--- YOUR TASK ---
Once you find the line containing "Aceptar todo (1064, 1909)" in the data below, copy it and each following line exactly, up to and including the line containing "Chat en WhatsApp (702, 1849)", and nothing else.

--- Pixel coordinate grounding data ---

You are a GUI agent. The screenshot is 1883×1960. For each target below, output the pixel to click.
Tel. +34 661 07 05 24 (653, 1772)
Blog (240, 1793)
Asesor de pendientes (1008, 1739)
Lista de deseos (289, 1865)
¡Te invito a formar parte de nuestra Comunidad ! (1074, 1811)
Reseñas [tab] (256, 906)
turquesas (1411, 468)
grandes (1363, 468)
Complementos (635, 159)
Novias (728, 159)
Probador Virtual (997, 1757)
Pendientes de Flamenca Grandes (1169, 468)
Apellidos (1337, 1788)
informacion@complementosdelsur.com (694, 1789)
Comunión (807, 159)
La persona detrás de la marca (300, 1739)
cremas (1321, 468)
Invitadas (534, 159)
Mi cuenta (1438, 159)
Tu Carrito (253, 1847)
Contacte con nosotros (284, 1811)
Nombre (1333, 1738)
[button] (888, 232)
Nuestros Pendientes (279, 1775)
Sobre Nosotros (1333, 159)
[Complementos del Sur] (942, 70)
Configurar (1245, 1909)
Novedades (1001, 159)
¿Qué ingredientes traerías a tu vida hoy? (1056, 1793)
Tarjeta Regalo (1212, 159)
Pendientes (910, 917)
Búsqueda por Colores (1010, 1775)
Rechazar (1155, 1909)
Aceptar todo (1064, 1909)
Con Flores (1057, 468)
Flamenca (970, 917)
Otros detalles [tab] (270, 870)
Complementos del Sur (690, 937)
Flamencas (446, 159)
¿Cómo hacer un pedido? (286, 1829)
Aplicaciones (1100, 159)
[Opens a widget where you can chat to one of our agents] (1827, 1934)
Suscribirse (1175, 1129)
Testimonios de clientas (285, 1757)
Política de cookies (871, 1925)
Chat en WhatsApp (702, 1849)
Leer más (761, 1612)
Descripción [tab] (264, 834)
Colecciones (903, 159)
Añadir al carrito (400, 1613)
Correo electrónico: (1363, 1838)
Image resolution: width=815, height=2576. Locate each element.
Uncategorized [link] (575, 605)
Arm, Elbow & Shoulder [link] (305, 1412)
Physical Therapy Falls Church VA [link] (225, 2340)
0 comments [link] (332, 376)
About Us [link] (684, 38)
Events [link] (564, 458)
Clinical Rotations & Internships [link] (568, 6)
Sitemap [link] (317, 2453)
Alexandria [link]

--- TASK SOLUTION ---
Aceptar todo (1064, 1909)
Con Flores (1057, 468)
Flamenca (970, 917)
Otros detalles [tab] (270, 870)
Complementos del Sur (690, 937)
Flamencas (446, 159)
¿Cómo hacer un pedido? (286, 1829)
Aplicaciones (1100, 159)
[Opens a widget where you can chat to one of our agents] (1827, 1934)
Suscribirse (1175, 1129)
Testimonios de clientas (285, 1757)
Política de cookies (871, 1925)
Chat en WhatsApp (702, 1849)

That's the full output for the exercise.